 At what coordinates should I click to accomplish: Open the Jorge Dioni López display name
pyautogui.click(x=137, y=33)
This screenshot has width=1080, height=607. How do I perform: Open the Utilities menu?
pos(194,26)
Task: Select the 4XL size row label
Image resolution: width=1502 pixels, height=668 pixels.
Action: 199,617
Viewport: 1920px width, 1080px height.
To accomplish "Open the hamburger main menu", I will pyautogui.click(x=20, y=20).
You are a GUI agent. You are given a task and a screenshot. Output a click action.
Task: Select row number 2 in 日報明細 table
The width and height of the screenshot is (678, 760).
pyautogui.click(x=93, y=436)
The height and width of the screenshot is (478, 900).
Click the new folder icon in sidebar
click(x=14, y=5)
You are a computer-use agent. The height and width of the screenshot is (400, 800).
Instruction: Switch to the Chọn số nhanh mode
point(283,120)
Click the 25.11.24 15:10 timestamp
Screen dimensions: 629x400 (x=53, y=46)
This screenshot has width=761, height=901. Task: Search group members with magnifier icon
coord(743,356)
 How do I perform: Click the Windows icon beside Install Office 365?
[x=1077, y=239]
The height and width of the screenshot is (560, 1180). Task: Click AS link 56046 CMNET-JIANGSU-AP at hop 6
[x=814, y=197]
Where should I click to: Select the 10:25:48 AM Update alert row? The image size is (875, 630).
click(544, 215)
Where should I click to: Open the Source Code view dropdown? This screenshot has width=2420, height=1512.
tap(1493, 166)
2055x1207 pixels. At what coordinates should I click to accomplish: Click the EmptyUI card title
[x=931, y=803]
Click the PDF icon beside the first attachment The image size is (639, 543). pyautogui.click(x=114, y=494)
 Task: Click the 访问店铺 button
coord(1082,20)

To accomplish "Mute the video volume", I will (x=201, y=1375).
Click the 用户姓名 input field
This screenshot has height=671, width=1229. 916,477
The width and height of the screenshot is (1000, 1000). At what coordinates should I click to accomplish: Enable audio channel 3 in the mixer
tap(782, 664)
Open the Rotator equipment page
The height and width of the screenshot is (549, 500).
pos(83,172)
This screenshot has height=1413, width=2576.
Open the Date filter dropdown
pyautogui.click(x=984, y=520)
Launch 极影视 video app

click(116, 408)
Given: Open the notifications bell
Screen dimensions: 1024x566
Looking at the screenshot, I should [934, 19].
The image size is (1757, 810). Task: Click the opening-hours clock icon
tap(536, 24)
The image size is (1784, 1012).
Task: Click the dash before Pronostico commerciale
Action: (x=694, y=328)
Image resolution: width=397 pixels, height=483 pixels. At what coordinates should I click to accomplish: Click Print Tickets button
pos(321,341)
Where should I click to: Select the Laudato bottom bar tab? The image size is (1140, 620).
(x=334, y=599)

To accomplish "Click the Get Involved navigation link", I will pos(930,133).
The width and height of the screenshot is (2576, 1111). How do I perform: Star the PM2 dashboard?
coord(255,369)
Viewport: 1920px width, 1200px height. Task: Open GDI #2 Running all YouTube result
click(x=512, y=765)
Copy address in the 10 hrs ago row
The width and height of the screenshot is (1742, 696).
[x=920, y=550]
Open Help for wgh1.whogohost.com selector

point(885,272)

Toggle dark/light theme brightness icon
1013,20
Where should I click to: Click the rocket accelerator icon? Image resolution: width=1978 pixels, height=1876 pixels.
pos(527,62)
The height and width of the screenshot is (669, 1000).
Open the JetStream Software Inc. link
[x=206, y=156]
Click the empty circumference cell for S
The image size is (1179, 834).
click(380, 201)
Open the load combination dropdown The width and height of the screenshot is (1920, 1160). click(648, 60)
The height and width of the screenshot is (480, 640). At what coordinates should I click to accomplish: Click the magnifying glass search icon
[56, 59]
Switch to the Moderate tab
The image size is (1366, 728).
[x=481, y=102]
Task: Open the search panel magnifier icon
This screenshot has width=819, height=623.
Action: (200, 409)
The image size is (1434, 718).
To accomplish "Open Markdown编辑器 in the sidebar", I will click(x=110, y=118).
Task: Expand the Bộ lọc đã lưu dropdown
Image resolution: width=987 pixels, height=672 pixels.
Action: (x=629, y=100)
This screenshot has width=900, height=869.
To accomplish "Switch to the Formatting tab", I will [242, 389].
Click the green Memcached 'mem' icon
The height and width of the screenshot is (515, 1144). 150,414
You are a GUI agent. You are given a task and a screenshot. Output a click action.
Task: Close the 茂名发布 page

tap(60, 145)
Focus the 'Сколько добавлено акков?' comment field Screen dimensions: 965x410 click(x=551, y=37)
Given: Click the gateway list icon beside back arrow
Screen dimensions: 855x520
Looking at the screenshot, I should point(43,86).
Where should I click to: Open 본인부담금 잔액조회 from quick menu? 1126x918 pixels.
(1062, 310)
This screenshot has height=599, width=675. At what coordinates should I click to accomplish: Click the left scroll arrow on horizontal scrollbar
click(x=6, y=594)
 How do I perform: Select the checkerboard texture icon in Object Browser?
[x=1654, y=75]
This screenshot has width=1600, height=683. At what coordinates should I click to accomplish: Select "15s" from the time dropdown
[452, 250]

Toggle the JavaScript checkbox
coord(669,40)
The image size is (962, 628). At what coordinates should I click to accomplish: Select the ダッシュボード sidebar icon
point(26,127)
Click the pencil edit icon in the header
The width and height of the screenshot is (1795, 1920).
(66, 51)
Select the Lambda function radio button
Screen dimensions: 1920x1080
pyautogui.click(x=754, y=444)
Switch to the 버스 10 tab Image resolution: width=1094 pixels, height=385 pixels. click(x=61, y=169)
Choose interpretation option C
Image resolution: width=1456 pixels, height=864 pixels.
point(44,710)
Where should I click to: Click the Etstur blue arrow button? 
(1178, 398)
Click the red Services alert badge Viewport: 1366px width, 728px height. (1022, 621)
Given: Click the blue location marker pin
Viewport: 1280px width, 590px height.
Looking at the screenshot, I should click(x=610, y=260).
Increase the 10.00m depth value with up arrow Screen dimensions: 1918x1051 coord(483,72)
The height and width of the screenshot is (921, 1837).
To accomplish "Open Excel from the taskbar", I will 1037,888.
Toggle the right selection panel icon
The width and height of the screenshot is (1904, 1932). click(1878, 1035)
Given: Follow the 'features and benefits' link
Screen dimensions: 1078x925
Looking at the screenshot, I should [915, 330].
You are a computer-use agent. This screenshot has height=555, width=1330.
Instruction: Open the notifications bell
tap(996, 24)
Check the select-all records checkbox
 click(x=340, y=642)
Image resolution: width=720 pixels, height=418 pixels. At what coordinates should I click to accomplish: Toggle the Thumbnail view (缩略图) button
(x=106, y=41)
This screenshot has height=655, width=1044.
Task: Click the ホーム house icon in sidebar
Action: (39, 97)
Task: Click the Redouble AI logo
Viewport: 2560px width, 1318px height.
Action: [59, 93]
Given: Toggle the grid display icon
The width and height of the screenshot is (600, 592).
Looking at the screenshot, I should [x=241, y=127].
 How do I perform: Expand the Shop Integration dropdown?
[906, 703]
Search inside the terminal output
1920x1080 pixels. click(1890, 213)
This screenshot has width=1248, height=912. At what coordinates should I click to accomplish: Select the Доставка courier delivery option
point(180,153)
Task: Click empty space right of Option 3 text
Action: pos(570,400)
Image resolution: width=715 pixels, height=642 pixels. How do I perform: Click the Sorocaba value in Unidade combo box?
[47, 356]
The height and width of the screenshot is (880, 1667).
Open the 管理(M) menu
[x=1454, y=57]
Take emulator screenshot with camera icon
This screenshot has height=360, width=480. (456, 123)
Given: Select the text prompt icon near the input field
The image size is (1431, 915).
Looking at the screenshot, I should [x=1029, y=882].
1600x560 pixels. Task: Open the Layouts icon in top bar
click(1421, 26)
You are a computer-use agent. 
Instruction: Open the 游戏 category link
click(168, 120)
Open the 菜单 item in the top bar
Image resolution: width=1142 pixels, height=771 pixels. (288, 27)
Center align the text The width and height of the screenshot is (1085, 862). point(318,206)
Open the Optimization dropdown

▶ **WHAT THE TASK REQUIRES**
Reproduce verbatim everything from the start of the data down to the line that contains "click(x=14, y=5)", including that line.

▶ **TASK RESULT**
 At what coordinates should I click to accomplish: Open the Jorge Dioni López display name
pyautogui.click(x=137, y=33)
This screenshot has width=1080, height=607. How do I perform: Open the Utilities menu?
pos(194,26)
Task: Select the 4XL size row label
Image resolution: width=1502 pixels, height=668 pixels.
Action: 199,617
Viewport: 1920px width, 1080px height.
To accomplish "Open the hamburger main menu", I will pyautogui.click(x=20, y=20).
You are a GUI agent. You are given a task and a screenshot. Output a click action.
Task: Select row number 2 in 日報明細 table
The width and height of the screenshot is (678, 760).
pyautogui.click(x=93, y=436)
The height and width of the screenshot is (478, 900).
Click the new folder icon in sidebar
click(x=14, y=5)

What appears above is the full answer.